Hanoverian Cross mare












I think she looks well put, I really like her rump.


----------



## tinyliny (Oct 31, 2009)

I agree.


----------



## stevenson (Sep 12, 2011)

she looks nice ! well put together and no glaring faults jump out. every horse has faults. she looks balanced .


----------



## Tryst (Feb 8, 2012)

Very attractive mare. My type . If I were to nitpick I would say she should use a bit more bone and is a little bit straight in the rear, but this is digging for faults. She is lovely.


----------



## TerciopeladoCaballo (May 27, 2012)

I don't think I've had the fortune of ever seeing a faulty Hanoverian, or a Han-cross. Fancy things, those Hanoverians 

Anybody know the faults I should look for in the Baroque-type horses? I'm browsing around for another horse, or at least, a type that jumps out at me for Preliminary Eventing or be a smooth-as-butter, sound, good-looking horse to be a schoolmaster for beginners. Creating either kind of horse takes serious effort and mileage, so that's why I'm being nitpicky for conformation and indicators. 

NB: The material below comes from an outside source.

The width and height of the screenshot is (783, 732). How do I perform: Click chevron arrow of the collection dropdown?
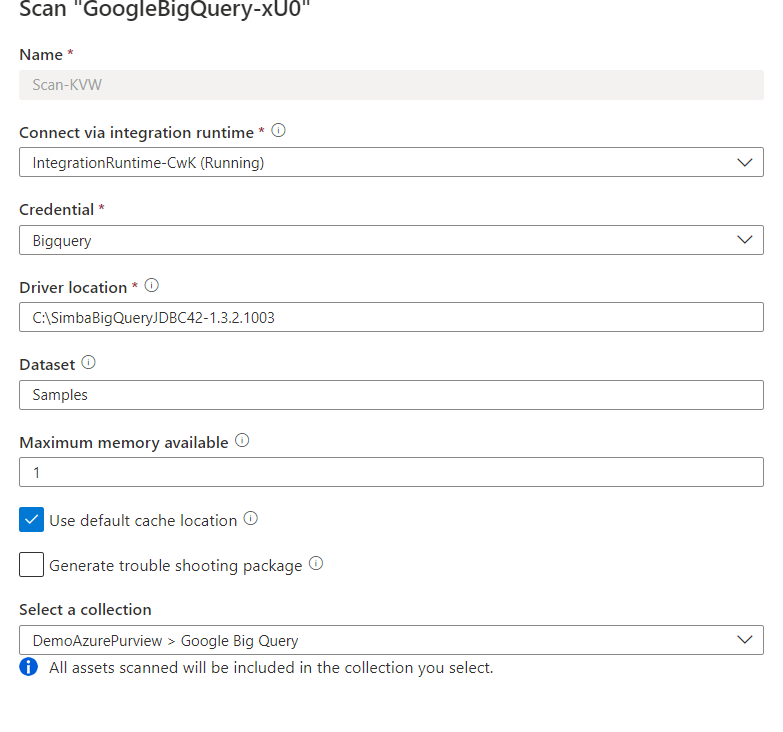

Gah, grass belly on this mare...











^ Andalusian Mare around 4yo.


----------



## Tryst (Feb 8, 2012)

I prefer the Hanoverian mare quite a bit over the two Baroque mares, who are both heavier through the forehand with necks that have poor muscling (bottom muscle stronger than top). 

The palomino (or is she going gray?) appears fairly straight on both ends (shoulder and hind leg). I do like her bone and she has a nice short back. Steep croup. Appears from muscle development that she likes to be heavy on the forehand.

The 4 year old mare has a bit of a ewe neck, which also appears short in proportion to her body. Her pasterns also look a bit on the longer and weaker side. Would like to see quite a bit more substance to her bone, as once she finishes filling out she will likely be quite a substantial horse and those legs are quite light. To me she looks much younger than four in this photo (more like a two year old).


----------



## Elana (Jan 28, 2011)

The Hanoverian X is a bit light in the hocks. The Thoroughbred lightened her bone over all but she is fancy. 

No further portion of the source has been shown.